— Source material —

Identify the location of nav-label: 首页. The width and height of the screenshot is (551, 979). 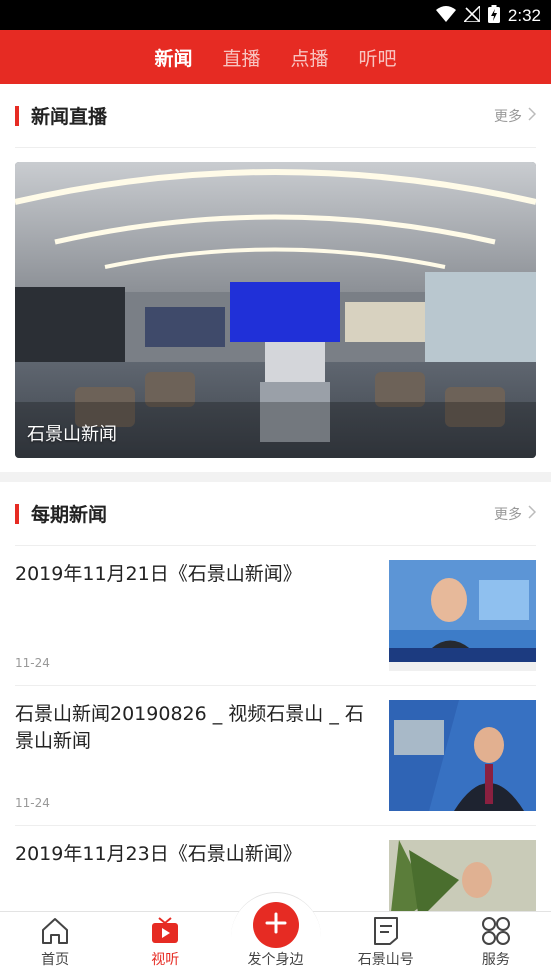
(56, 960).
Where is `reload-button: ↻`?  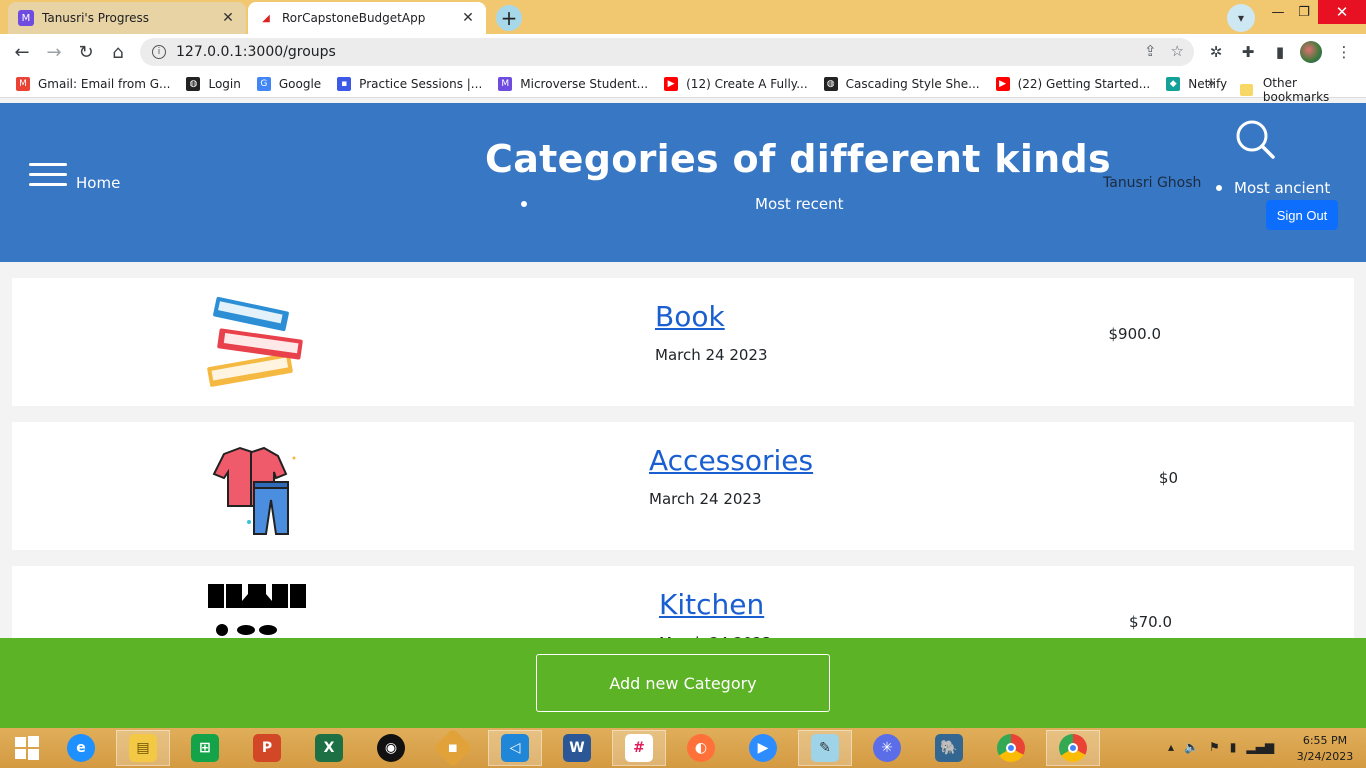 reload-button: ↻ is located at coordinates (86, 52).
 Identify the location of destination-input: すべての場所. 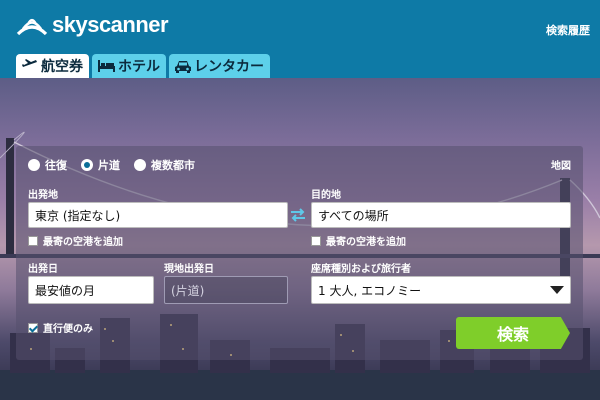
(441, 215).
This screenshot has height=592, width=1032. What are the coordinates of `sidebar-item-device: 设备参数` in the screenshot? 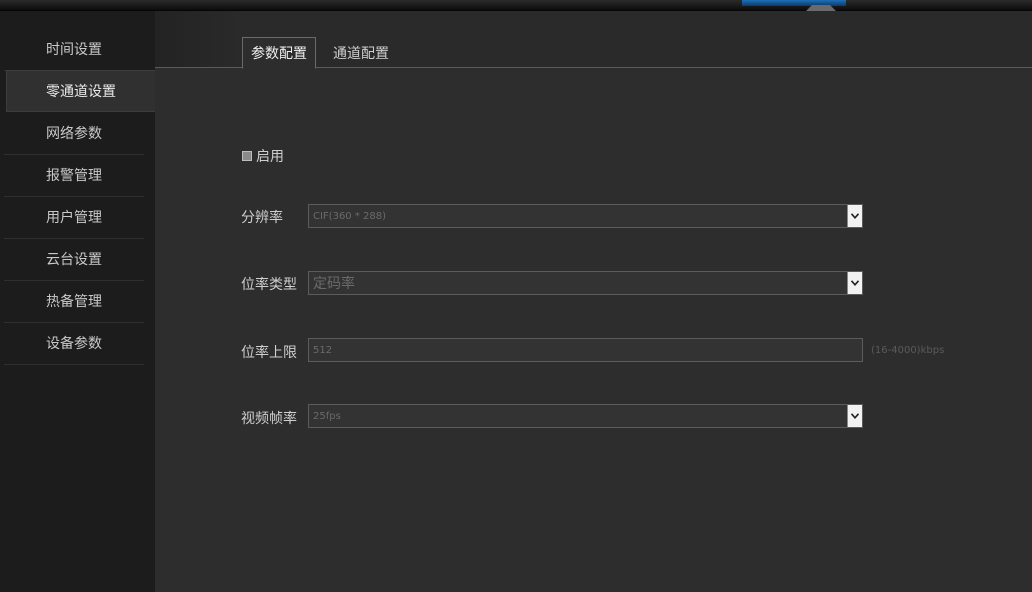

— What to produce —
Arrange the stretch of the listing that opens with the line containing "Identify the location of destination-input: すべての場所." and closes with the listing's last line, both included, as a Markdown table with the columns Row and Line, one row per nonblank line. Leave the pictures out of the table.

— Solution for this exercise —
| Row | Line |
|---|---|
| 1 |  Identify the location of destination-input: すべての場所.  |
| 2 | (441, 215). |
| 3 | This screenshot has height=592, width=1032. What are the coordinates of `sidebar-item-device: 设备参数` in the screenshot?  |